- Article -
Half your age... plus seven

How young is too young? Or, more specifically, what qualifies as too much toy and too much boy?

As a result of a tryst with a floppy-haired Frenchie last Friday night, it’s a question I’ve been mulling over considerably this past week. Actually, as I met him at a bus stop at 5am I think technically the tryst took place on Saturday morning. I’m aware of how this sounds but in all fairness at the time my friend Mindy and I had been seeking protection from a toothless tramp, one that had pulled down his pants and tugged at his penis in a most unsavoury manner before following us down the street.

- Required task A -
Substitute "Switch" for "Toggle" in the part of the rows that opens with the first row and closes with the row containing "Looking at the screenshot, I should pos(30,39).", leaving everything else unchanged.
The rows that come next have no connection to the text above.

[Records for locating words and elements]
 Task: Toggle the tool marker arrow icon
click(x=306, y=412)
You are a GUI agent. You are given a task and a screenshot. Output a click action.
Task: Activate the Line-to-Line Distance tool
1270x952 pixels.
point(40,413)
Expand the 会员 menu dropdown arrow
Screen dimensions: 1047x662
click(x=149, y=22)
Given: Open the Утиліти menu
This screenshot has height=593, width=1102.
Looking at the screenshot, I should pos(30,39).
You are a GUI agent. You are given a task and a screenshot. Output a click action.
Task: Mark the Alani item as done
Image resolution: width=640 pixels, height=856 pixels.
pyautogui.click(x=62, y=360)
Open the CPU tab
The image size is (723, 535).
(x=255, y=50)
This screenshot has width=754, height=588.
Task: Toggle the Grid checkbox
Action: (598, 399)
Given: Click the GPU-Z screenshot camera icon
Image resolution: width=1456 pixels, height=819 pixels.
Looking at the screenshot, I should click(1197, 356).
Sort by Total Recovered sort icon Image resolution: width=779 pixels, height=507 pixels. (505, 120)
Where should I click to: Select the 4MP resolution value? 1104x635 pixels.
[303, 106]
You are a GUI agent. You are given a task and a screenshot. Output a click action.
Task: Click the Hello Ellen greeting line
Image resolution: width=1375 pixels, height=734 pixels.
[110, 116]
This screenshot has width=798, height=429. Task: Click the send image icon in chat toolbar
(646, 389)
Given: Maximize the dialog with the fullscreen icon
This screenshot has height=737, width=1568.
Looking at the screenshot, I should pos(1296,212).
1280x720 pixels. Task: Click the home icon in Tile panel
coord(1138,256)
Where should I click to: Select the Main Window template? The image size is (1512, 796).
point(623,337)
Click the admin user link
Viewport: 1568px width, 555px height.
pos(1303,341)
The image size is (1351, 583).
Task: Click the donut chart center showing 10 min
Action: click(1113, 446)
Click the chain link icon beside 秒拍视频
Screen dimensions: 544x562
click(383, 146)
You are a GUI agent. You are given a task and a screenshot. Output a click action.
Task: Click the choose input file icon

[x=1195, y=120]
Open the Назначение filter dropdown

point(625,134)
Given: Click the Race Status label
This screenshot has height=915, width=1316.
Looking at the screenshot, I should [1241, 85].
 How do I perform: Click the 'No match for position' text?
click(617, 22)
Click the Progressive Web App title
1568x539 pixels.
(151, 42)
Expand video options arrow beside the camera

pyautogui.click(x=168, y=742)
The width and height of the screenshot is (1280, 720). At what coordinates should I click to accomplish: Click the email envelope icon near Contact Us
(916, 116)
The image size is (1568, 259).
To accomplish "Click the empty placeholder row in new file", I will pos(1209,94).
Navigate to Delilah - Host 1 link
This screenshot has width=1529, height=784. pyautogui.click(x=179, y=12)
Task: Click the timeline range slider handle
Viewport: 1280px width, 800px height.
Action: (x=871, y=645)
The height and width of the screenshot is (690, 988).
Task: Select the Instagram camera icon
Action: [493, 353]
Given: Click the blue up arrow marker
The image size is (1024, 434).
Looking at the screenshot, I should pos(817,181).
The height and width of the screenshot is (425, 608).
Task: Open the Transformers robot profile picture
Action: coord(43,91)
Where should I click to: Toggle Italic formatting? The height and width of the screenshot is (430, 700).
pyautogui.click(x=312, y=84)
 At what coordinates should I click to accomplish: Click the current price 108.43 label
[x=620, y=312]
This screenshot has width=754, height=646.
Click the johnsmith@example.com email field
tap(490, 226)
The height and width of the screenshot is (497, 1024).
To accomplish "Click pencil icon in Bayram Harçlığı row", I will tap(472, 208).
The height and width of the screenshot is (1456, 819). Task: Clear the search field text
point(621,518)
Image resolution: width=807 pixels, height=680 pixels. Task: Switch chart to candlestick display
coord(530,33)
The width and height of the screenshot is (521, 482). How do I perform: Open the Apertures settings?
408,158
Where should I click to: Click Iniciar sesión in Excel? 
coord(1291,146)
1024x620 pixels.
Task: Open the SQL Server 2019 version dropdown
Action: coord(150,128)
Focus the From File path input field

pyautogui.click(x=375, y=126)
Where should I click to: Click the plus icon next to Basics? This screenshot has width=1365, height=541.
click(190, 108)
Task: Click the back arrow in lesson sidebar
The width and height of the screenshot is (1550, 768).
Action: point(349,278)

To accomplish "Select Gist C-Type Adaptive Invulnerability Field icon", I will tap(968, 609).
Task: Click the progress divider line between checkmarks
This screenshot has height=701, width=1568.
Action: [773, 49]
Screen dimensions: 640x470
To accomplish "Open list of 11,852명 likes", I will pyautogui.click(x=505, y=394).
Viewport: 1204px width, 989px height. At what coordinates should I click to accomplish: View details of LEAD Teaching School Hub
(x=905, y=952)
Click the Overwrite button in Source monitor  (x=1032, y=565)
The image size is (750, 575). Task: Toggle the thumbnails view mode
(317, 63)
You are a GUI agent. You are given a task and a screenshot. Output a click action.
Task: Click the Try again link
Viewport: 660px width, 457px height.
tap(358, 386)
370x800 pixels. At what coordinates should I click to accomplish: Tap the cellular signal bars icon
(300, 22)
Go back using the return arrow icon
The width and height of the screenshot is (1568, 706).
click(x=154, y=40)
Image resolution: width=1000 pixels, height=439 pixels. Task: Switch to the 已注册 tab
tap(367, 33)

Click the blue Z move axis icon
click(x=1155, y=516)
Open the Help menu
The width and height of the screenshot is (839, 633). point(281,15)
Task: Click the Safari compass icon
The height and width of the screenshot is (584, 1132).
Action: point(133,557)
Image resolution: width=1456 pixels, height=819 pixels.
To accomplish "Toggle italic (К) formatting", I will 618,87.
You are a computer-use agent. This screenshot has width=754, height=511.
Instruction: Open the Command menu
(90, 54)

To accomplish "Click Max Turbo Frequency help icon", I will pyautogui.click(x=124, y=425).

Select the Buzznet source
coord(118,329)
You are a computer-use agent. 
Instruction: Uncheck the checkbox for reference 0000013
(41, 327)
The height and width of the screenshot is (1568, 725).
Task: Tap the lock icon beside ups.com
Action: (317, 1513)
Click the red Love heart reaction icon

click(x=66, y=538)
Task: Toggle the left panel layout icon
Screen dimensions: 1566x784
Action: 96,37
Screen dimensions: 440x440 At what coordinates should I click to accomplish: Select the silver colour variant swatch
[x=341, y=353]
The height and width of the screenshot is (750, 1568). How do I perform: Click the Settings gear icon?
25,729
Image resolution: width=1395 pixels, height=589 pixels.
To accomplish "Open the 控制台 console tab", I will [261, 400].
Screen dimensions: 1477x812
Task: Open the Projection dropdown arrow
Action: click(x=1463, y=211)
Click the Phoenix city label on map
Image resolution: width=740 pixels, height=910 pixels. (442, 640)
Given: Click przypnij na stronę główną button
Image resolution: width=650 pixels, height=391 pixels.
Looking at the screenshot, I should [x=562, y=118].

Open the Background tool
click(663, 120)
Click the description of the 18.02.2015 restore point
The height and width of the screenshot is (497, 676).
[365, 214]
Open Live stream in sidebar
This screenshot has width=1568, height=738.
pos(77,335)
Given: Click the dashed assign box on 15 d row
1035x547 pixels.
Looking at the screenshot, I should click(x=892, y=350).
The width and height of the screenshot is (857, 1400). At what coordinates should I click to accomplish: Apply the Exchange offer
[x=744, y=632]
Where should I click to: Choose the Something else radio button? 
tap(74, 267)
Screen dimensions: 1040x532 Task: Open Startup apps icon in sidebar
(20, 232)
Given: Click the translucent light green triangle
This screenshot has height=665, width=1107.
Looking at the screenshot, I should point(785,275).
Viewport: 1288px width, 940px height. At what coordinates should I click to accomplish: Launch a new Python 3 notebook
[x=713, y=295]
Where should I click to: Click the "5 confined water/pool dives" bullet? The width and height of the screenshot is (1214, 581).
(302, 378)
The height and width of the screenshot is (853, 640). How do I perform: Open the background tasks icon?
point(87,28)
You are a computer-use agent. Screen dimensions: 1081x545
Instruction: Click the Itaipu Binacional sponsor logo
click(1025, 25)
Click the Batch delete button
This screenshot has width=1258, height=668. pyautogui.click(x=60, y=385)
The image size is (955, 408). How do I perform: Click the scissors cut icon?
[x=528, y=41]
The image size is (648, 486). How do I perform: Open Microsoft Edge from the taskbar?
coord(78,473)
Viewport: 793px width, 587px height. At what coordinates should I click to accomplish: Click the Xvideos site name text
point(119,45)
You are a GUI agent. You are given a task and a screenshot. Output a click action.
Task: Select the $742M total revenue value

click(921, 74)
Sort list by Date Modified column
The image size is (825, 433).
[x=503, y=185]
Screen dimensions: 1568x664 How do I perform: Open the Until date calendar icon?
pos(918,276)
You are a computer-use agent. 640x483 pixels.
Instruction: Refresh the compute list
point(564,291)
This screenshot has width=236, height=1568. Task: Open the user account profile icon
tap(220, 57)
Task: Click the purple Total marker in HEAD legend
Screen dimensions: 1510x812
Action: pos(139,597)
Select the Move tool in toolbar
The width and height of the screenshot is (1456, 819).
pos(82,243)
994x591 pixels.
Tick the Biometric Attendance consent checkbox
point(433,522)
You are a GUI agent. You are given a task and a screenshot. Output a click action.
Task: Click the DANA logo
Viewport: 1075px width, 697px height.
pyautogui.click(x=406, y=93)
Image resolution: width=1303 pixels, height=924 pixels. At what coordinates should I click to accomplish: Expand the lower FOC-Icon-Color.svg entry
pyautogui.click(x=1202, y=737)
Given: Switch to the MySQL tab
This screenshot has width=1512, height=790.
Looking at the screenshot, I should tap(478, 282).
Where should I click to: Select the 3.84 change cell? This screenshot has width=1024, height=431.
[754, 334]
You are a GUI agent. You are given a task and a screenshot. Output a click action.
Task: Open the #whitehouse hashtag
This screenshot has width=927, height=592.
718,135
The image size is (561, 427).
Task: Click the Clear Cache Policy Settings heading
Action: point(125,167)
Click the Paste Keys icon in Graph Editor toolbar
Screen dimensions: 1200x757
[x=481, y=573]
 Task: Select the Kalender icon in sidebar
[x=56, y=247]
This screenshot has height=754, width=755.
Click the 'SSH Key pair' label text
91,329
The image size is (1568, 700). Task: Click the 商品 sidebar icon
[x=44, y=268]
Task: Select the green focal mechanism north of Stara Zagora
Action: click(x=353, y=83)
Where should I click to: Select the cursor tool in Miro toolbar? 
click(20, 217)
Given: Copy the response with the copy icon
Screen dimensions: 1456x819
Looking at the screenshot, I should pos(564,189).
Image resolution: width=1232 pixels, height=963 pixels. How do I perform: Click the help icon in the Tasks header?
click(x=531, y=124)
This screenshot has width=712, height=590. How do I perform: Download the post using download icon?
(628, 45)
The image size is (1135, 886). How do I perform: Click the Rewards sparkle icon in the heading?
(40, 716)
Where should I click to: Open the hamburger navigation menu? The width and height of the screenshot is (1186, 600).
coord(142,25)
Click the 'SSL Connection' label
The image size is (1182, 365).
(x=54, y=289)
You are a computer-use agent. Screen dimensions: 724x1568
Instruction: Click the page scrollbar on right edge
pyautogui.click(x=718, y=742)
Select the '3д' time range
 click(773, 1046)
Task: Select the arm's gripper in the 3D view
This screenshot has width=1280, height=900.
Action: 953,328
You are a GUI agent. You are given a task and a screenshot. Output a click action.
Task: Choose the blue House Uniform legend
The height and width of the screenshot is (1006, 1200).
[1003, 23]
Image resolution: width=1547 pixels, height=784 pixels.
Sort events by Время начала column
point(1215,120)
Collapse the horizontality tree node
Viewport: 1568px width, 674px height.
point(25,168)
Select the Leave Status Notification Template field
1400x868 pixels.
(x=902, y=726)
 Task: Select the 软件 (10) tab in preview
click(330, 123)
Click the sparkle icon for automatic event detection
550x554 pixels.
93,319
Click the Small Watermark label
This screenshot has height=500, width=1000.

- Required task B -
Output the part of the text about the tryst that opens with the words containing "As a result" and closes with "down the street.".

- Complete output A -
 Task: Switch the tool marker arrow icon
click(x=306, y=412)
You are a GUI agent. You are given a task and a screenshot. Output a click action.
Task: Activate the Line-to-Line Distance tool
1270x952 pixels.
point(40,413)
Expand the 会员 menu dropdown arrow
Screen dimensions: 1047x662
click(x=149, y=22)
Given: Open the Утиліти menu
This screenshot has height=593, width=1102.
Looking at the screenshot, I should pos(30,39).

- Complete output B -
As a result of a tryst with a floppy-haired Frenchie last Friday night, it’s a question I’ve been mulling over considerably this past week. Actually, as I met him at a bus stop at 5am I think technically the tryst took place on Saturday morning. I’m aware of how this sounds but in all fairness at the time my friend Mindy and I had been seeking protection from a toothless tramp, one that had pulled down his pants and tugged at his penis in a most unsavoury manner before following us down the street.